SMITHOf course that's what the Jesuits used to say about the boys in their care as well. Dane Kennedy, how did you feel about this novel and this notion of being in your prime?
MR. DANE KENNEDYWell, I think there's also historical context to this too and that has to do with the, with what was described by the early 20th century as the new woman. A woman who's independent, who's not married, who is not going to get married and who is trying to find ways to acquire an independent autonomous existence that brings with it power.
MR. DANE KENNEDYAnd for Ms. Jean Brodie, being in your prime is acquiring that kind of power I think that allows her to sort of establish an autonomous existence, to influence and shape men. There's a strong sexual dimension to this I think that's extremely important to recognize. It comes through from the very beginning in terms of what she's teaching her girls. And for her this is part of the power that represents being in your prime.
SMITHRight, now Nina Marks, Jean Brodie in this novel develops a special fondness for a group of girls called the "Brodie Set" in school and she picks them out and influences them and follows them even as they go up in class rank and in the school.
SMITHDoes she also manipulate them?
MARKSEnormously and there's, at the beginning of chapter three, to the point that Leslie and Dane were just elaborating on there's this very interesting editorial. One of the rare sort of editorials that Muriel Sparks offers us. It is not to be supposed that Ms. Brodie was unique at this point in her prime or that since such things are relative she was in any way off her head.
MARKSShe was alone merely in that she taught in a school like Marcia Blane's. There were legions of her kind during the 1930s and then she continues for a while and she adds, "They were not however committee women. They were not schoolteachers."
MARKSSo to have a woman with this charisma, conviction, you know, very clear, black and white mind set about what you needed to know to be the crème de la crème and remember all her girls were the crème de la crème, was, you know, you could see why the rest of the faculty and the poor head of school, Ms. Mckye, you know, were always lined up on the other side.
MARKSShe was a dangerous woman and the girls actually say on page seven, "They knew even at 10 that Ms. Brodie was dangerous."
SMITHNow, you went, Nina Marks, to an all-girls British school.
MARKSI did.
SMITHHow does the Marcia Blane School for girls in this novel come through to you?
MARKSI went to school and this novel, you know, has a particular resonance for me therefore. I went to a girls school in England in the 1960s at the time that this novel was written not when it's set of course.

::::::::::

**Exercise task 1:** In the discussion of the novel, change "dangerous" to "reckless" in the passage from "MARKSShe was a dangerous" to "MARKSI did.", and give that passage.
**Exercise task 2:** List every person named in the discussion of the novel, leaving out speaker labels and names that serve only as part of a school's name.
**Exercise task 3:**
Answer these questions about the discussion of the novel:
(a) What term from the early 20th century describes an independent, unmarried woman?
(b) At what age did the girls know that Ms. Brodie was dangerous?
(c) In what decade did Marks go to a girls school in England?
The material after this point is separate from the discussion above.

**Given data:**
::::::::::

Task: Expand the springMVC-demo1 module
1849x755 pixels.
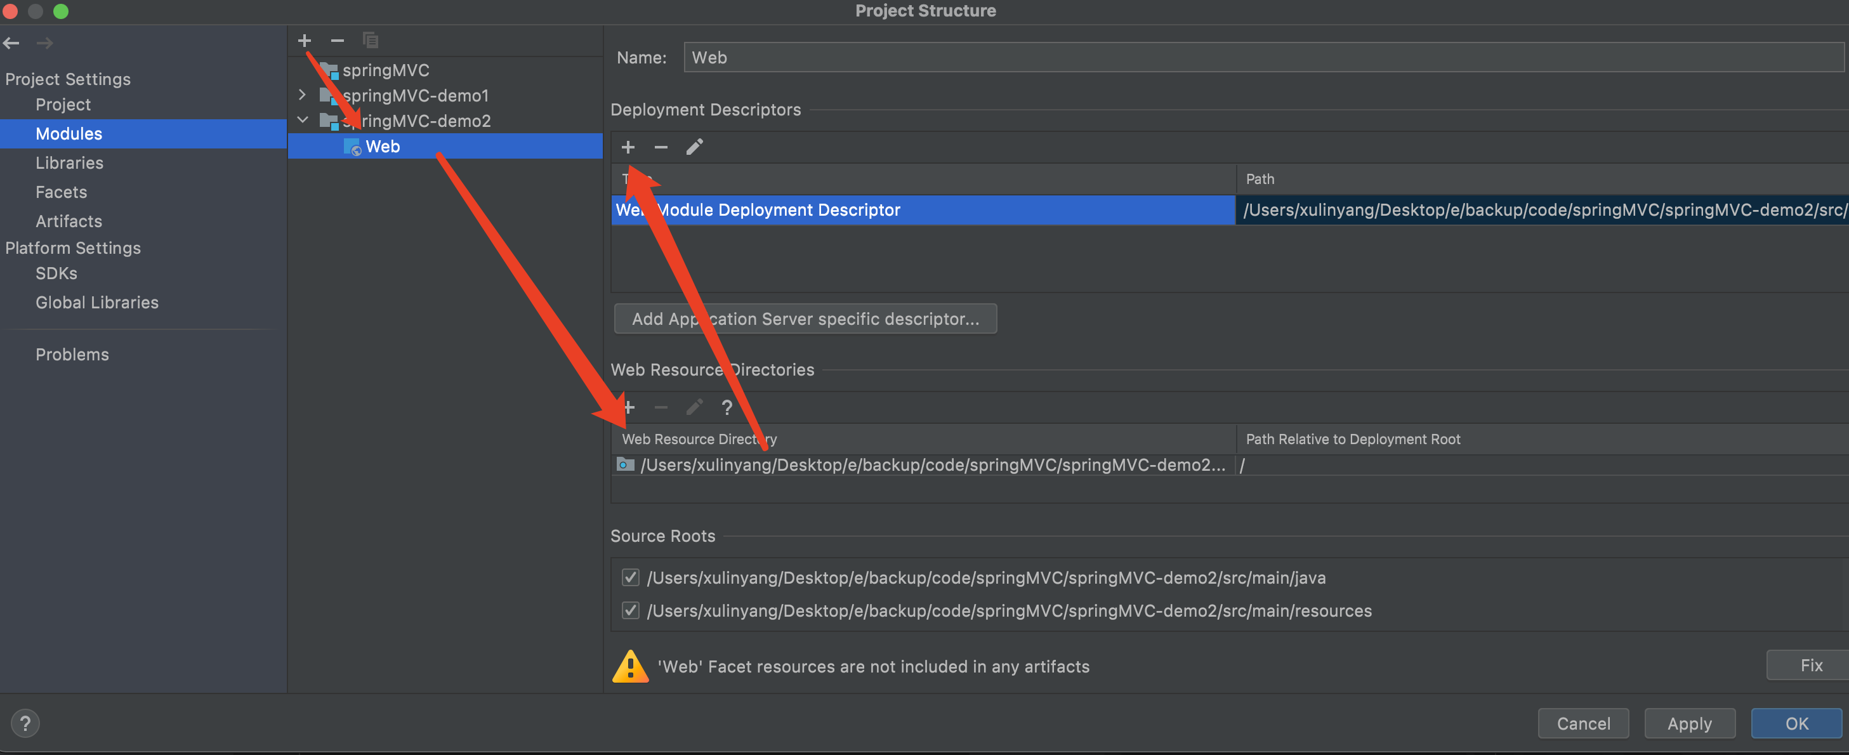Action: (302, 95)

::::::::::

**Exercise result 1:**
MARKSShe was a reckless woman and the girls actually say on page seven, "They knew even at 10 that Ms. Brodie was reckless."
SMITHNow, you went, Nina Marks, to an all-girls British school.
MARKSI did.

**Exercise result 2:**
Dane Kennedy
Jean Brodie
Nina Marks
Leslie
Muriel Sparks
Ms. Mckye

**Exercise result 3:**
(a) The new woman
(b) 10
(c) The 1960s